Lexington was called in to support the project in the last month, following hundreds of objections from local residents. Our strategy was focused on building support from the wider community and emphasising to councillors that the project could generate over £7 million for the Council as part of the Government’s New Homes Bonus.

Despite 250 objectors attending the meeting, councillors backed the plans.

For more information about the campaign, please contact Chris Yearsley.


‘Build to let’ to provide affordable housing in London

Following the political furore over changes to housing benefit payments, one new property start up has promised to deliver ‘affordable’ rental housing in the capital.

For the last couple of months, Lexington has been working with the London Rental Housing Company, whose stated aim is to provide grant-free housing for the new and growing ‘sandwich class’ of economically active families who cannot get into social housing or onto the housing ladder.

The LRHC, which was set up by Iain Hutchinson, and is based on the housing model he discovered in Switzerland, intends to build 2000 private rented units over the next five years. Iain told Peter Bill from the Evening Standard: “The London Rental Housing Company wants to take the no-frills airline approach and build robust, spacious three-bed affordable flats that will last 200 years.”

More information can be obtained from Clare Coghill.


Lexington brief eco-towns

Lexington recently spoke at a TCPA seminar on how the local authority-led ‘first wave’ eco-towns manage their communications and build community support for their plans. 

Grant Shapps MP, the Housing Minister, has written to all eco-towns saying that “we will support an eco-town if the local community support it”.  Representatives from DCLG, HCA and CABE attended the seminar along with all four eco-town local authorities who presented their communication activities to date.

Kate Henderson, Chief Executive from the TCPA, said “It was great to get Lexington’s more strategic and political perspective on how to bring forward large-scale eco-developments and ideas for how to engage the local community. It was a great help to those that attended.”

For more information, contact Wyn Evans.


Making localism work

The localism bill is expected to be published this month, along with details of how a new national planning framework will be established. The Coalition Government has set an ambitious date of April 2012, when the new system will be in place.

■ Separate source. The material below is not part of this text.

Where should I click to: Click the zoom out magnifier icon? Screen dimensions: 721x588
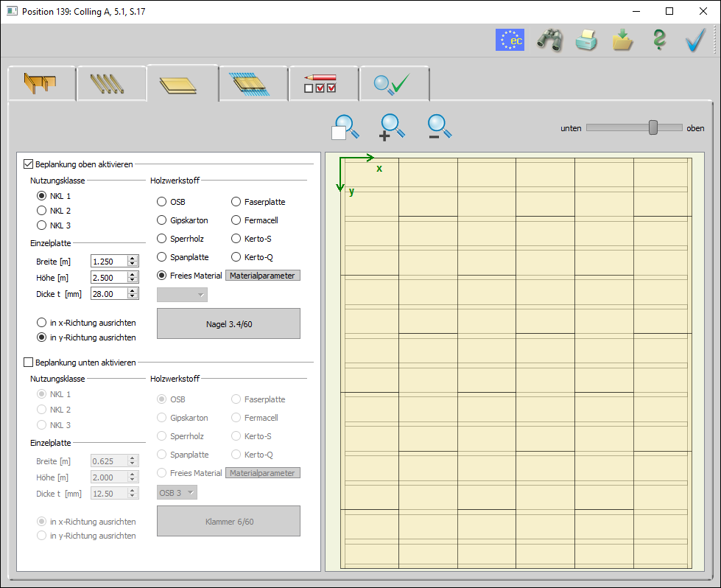pyautogui.click(x=439, y=127)
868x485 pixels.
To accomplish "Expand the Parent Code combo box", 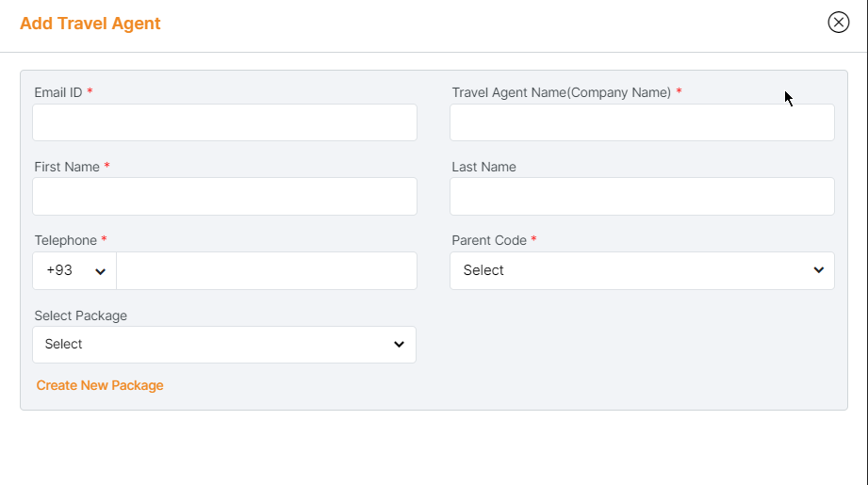I will 641,270.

The localism agenda has been a controversial issue within the property industry. On the negative side, many councils have stopped work on their local development plans while others have demanded development projects must ‘enjoy community support’ to secure approval.

But as we have illustrated above, the New Homes Bonus, which will allow councils to keep their council tax receipts, will give councils a big incentive to support development, particularly in light of the spending review which cut local authority budgets by 26%. 

Localism will require developers to re-consider their approach to planning. There will be a greater need to understand the political environment in which they are operating and win local support.

For more information on localism, and how you can make it work for your projects, please contact Lloyd Milton.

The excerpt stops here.